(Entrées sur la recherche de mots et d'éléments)

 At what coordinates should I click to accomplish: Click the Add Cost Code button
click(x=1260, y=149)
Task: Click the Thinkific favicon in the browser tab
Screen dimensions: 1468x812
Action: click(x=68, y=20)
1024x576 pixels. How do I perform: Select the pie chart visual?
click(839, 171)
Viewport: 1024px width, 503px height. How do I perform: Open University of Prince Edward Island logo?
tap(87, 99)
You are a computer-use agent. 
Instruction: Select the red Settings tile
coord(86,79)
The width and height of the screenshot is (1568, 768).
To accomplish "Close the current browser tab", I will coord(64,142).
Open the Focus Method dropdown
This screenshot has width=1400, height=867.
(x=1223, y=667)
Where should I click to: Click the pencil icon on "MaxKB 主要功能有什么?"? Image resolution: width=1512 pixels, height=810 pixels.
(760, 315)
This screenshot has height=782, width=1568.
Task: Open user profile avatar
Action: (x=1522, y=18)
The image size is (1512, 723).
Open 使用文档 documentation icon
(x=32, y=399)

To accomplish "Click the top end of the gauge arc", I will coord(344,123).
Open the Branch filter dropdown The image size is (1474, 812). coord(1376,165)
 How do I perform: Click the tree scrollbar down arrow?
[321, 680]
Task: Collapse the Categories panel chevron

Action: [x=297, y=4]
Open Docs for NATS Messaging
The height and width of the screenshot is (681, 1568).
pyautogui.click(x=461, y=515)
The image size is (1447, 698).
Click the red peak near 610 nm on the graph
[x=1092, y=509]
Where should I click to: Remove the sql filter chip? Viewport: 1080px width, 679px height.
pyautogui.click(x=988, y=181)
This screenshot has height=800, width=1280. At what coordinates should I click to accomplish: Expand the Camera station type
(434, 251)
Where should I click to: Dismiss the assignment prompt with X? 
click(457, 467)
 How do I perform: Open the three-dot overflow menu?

> **Consignes**: Recopiez à l'identique les lignes allant de celle qui contient « Open the Branch » à celle qui contient « Action: [x=297, y=4] », ces deux lignes comprises.

> **Réponse finale**:
Open the Branch filter dropdown The image size is (1474, 812). coord(1376,165)
 How do I perform: Click the tree scrollbar down arrow?
[321, 680]
Task: Collapse the Categories panel chevron

Action: [x=297, y=4]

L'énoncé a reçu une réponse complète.